Светлый фон

«Положительный» лагерь в спектакле «Заговор чувств» — Андрей, Валя и Шапиро — был психологически объемен, эмоционально трехмерен, а мир Ивана и его союзников был плоскостным, условным, декларативно — патетичным. Первому принадлежали утренний свет, веселый романтизм, юмор; второму — ночные тени, истерический пафос, озлобленность. Это было принципиально новым решением в советском театре темы столкновения двух миров. До этого чаще всего «положительному» лагерю сопутствовали условная декларативность и психологическая однолинейность, а их противникам — психологическая утонченность, оттенки, глубина. Осуществленный в переломный момент в жизни советского общества — в театральном сезоне 1928/29 года, — на пороге первой пятилетки, спектакль АДПопова «Заговор чувств» был замечательным явлением. Драматург определял жанр своей пьесы как «ироническую драму». Не знаю, как определил бы жанр спектакля постановщик, но его можно было назвать высокой, философской комедией. В театрах, поставивших «Заговор чувств» более послушно автору (вернее, как бы более послушно, то есть послушно чисто внешне), пьеса такого успеха и долгой сценической жизни не имела.

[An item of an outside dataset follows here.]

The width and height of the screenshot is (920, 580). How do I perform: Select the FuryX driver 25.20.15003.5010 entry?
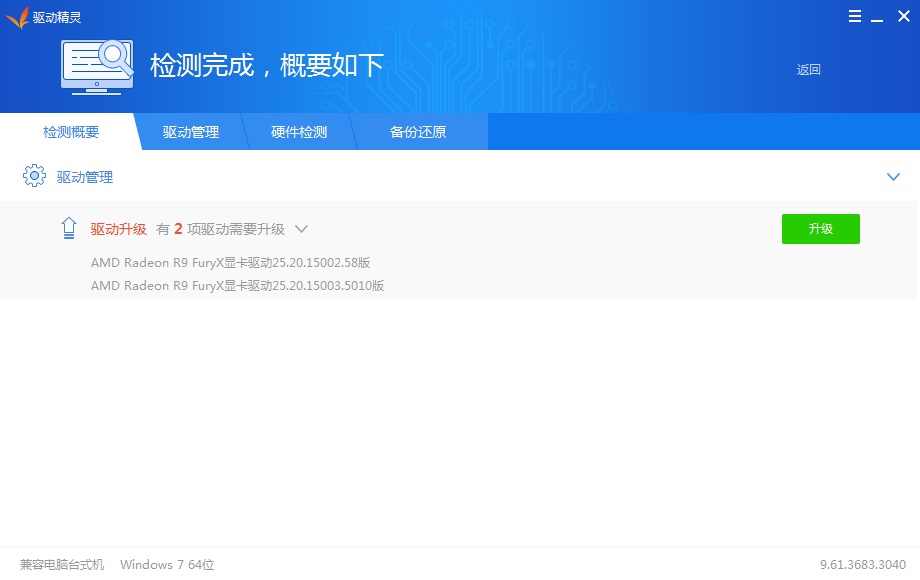(237, 286)
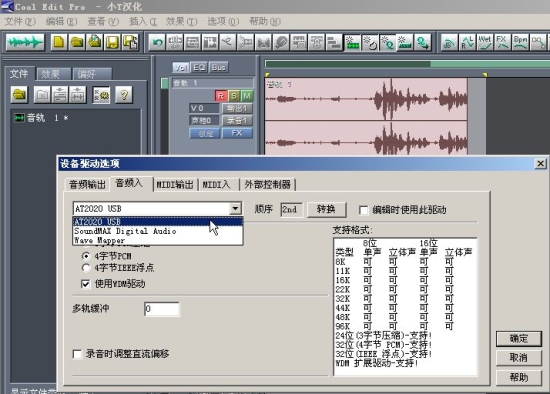Solo track 1 with the S button

point(234,96)
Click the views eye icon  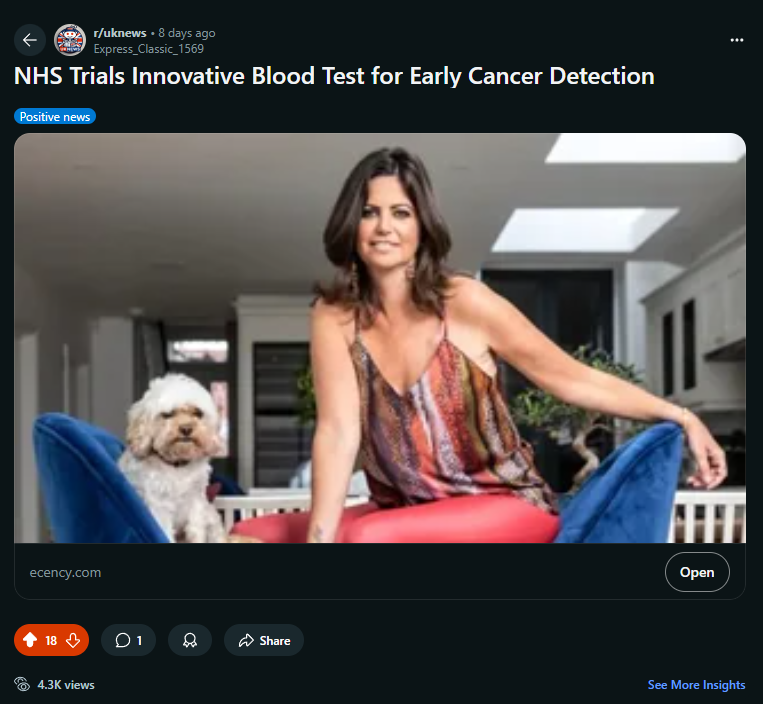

Может показаться, что я слишком подробно говорю о «Заговоре чувств», но это отступление нужно для моего рассказа об АДПопове, потому что одна из его замечательных черт как художника сцены — это умение создавать то, что можно было бы назвать комедийной атмосферой. Никаких комических трюков, никакого явного желания смешить, но постепенно, так естественно, что этого почти не замечаешь, на сцене возникает такая атмосфера, в которой актер смешит самой простой интонацией, едва заметным движением. Это — то и было в полной мере в его постановке «Давным — давно».

Прежде чем вернуться к прерванному рассказу о судьбе этой пьесы, еще одно небольшое отступление.

На генеральную репетицию поповского спектакля «После бала» я попал через полтора часа после того, как вернулся из журналистской поездки в колхоз под Кимрами. За сутки до этого в непроглядно темную весеннюю ночь я сидел на крыльце правления колхоза и слушал по радио Скрябина. Кругом была невообразимая распутица, и перейти улицу без риска надолго завязнуть было невозможно. Колхозные девчата тоже не решались сунуться в эту грязь и лузгали семечки и смеялись где — то в темноте на паперти бывшей церкви, превращенной в клуб. На стене старинной кладки этой церкви и был приделан мощнейший радиорепродуктор, или он казался таким в тишине деревенской ночи. Вот это все в необычном сочетании — церковные стены, радио, Скрябин, семечки, чернота ночи и весенняя распутица — еще жило во мне, когда я вошел в зрительный зал Театра Революции. В этом спектакле режиссер предвосхитил многие новации конца пятидесятых годов, посадил в ложе пианиста, который и аккомпанировал действию колхозной комедии, играя Чайковского и Рахманинова. Критиков это, помнится, чрезвычайно шокировало. Они вспоминали мейерхольдовского «Учителя Бубуса», и чуть ли не в первый раз в жизни Попов был обвинен в формализме.